Article ▸
We now have a half-century of experience with Stones/Dylan/Beatles/Grateful Dead-inspired libertinism, the permissive society. Are we so sure the permissive ethos has been a net good? For example, while of course, some young people have an excellent work ethic, millions of others will accept only a fine or slacker job, or make minimal effort to find any job, and instead hang out on their parents' sofa and play video games or watch soap operas, perhaps getting high. Their parents and especially their grandparents don't begin to understand such a lack of work ethic and neither can I.

The world would be far better if we all accepted that hard, honest work is not an option but a societal, even cosmic, duty--even if the job is far from ideal. True, there are no longer enough good jobs to go around but there are enough acceptable jobs for all but the weakest employees. And yes, a job as dishwasher, factory worker, sewage-treatment plant worker, or hotel cleaner is--with a reasonable employer--an acceptable job. It seems cosmically wrong for able-bodied people to reject low-level work in favor of letting a family member or the taxpayer pay them for not working.

Lest you wonder if I practice what I preach, no I never worked in a sewage-treatment plant but I was a bookkeeping clerk with a shared desk in Harlem, for two years worked the night shift as a New York City cab driver and, to this day, at almost 64 years old, work 60+ hours a week, at least half of which for no pay. For example, this is my 1,244th blog post, all carefully written and edited. I just finished editing it after midnight.

Yet some people would rather let the taxpayer support them  for 99 weeks than accept a mediocre job. I think little of such people.  

As magnificent as is Beethoven's Ode to Joy, I believe that at this stage in society's evolution, we might do better to listen to an Ode to Discipline.

Challenges ▸
1. Transcribe the essay on work ethic from "Lest you wonder" to "it after midnight.".
2. In the essay on work ethic, for how long did the writer drive a New York City cab on the night shift?

Extracted records ▸
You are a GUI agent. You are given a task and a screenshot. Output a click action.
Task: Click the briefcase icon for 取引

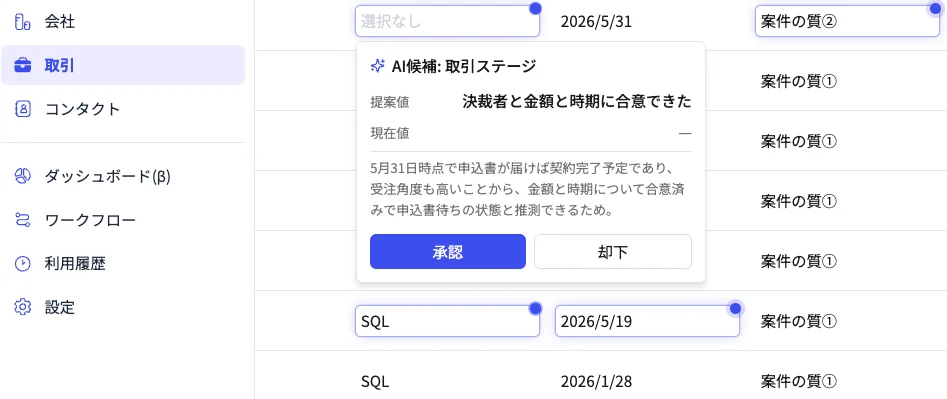coord(22,65)
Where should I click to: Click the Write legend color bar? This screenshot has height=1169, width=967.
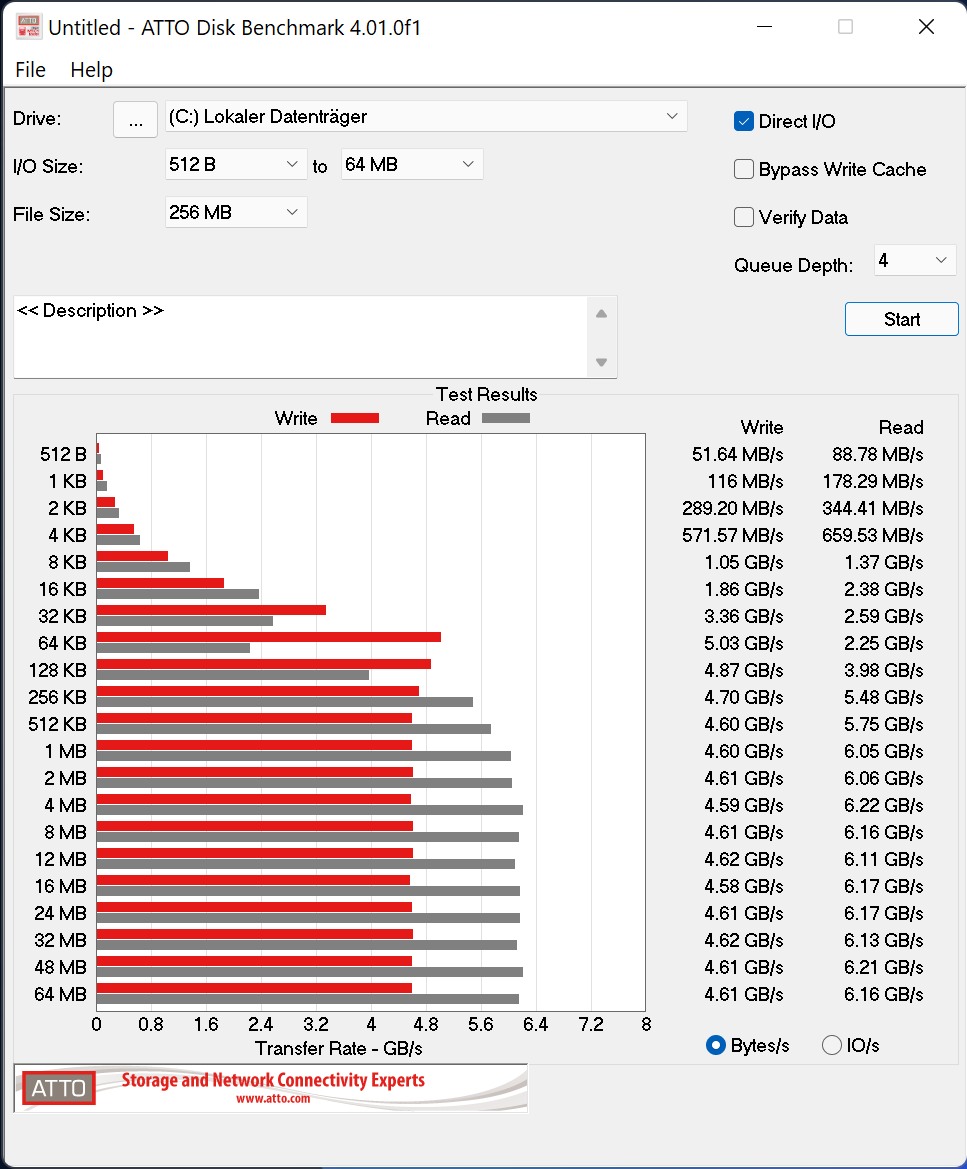click(354, 418)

Responses in order ▸
1.
Lest you wonder if I practice what I preach, no I never worked in a sewage-treatment plant but I was a bookkeeping clerk with a shared desk in Harlem, for two years worked the night shift as a New York City cab driver and, to this day, at almost 64 years old, work 60+ hours a week, at least half of which for no pay. For example, this is my 1,244th blog post, all carefully written and edited. I just finished editing it after midnight.

2. Two years.